Exercise details:
List every line in the entries below that contains the string "star". Case counts.

Material for this task:

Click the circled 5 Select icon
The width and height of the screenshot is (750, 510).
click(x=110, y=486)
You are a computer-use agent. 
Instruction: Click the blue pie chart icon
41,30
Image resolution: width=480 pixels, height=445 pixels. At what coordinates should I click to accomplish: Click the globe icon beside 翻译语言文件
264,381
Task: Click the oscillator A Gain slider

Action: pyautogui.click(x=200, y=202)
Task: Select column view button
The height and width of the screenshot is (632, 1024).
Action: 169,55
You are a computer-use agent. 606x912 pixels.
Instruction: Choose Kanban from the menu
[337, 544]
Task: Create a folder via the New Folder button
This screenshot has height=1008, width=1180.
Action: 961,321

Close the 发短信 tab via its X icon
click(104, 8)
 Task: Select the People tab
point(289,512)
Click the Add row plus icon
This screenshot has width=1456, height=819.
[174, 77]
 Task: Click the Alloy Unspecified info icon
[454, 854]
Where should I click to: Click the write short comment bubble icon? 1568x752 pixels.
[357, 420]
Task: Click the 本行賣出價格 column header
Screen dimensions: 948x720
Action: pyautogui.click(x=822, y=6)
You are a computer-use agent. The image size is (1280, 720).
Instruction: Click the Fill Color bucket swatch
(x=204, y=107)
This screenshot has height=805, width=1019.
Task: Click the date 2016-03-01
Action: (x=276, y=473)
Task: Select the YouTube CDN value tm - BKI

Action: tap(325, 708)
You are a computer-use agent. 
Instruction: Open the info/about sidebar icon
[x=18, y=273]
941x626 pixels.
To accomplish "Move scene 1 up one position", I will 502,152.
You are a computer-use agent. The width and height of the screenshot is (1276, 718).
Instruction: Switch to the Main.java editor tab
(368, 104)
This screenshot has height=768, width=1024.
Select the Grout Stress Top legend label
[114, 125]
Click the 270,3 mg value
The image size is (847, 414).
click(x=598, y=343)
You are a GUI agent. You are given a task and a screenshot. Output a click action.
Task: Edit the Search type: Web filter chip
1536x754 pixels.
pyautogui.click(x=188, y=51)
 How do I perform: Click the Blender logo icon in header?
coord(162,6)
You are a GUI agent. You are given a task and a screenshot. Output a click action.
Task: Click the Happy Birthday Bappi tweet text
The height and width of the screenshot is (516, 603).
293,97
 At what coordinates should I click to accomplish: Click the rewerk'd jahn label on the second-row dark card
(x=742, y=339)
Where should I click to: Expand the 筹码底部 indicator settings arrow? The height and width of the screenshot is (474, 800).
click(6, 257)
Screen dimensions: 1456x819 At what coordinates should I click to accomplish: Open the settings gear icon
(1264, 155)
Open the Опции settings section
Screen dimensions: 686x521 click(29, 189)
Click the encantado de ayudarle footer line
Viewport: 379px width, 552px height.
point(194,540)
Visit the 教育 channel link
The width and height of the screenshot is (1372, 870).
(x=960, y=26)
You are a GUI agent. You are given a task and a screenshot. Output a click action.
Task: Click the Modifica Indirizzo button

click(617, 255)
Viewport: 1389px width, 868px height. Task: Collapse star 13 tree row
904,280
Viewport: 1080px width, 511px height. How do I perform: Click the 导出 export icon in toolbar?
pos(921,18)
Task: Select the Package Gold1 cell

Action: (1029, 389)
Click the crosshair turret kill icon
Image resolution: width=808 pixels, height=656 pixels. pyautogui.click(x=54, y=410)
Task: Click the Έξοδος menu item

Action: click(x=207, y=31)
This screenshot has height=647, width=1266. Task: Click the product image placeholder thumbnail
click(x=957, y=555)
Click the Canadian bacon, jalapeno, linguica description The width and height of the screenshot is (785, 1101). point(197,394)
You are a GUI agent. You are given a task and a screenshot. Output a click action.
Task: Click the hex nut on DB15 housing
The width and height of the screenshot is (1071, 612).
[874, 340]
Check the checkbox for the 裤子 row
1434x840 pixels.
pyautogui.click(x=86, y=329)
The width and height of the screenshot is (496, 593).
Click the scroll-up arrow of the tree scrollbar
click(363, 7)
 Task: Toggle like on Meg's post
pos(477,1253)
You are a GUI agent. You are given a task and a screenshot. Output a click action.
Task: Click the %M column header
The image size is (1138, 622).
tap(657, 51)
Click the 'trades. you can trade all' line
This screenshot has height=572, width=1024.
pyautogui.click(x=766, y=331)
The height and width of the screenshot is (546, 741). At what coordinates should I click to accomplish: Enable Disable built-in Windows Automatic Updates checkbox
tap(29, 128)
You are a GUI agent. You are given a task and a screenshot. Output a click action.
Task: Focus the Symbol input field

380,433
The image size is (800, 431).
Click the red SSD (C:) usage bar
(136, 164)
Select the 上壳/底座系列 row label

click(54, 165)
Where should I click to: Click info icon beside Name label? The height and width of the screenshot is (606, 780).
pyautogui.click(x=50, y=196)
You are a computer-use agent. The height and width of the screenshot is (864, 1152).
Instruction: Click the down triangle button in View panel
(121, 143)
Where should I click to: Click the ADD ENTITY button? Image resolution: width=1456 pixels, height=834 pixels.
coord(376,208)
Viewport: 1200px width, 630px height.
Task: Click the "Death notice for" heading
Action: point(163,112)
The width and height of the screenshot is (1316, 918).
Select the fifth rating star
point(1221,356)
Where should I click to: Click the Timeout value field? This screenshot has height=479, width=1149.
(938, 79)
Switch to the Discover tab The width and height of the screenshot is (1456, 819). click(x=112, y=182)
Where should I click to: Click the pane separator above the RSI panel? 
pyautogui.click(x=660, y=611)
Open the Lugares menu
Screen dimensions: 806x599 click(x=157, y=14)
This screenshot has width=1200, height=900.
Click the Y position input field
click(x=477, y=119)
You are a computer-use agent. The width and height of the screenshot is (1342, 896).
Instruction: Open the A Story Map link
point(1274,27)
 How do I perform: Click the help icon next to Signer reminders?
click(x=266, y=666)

Final result:
Viewport: 1389px width, 868px height. Task: Collapse star 13 tree row
Select the fifth rating star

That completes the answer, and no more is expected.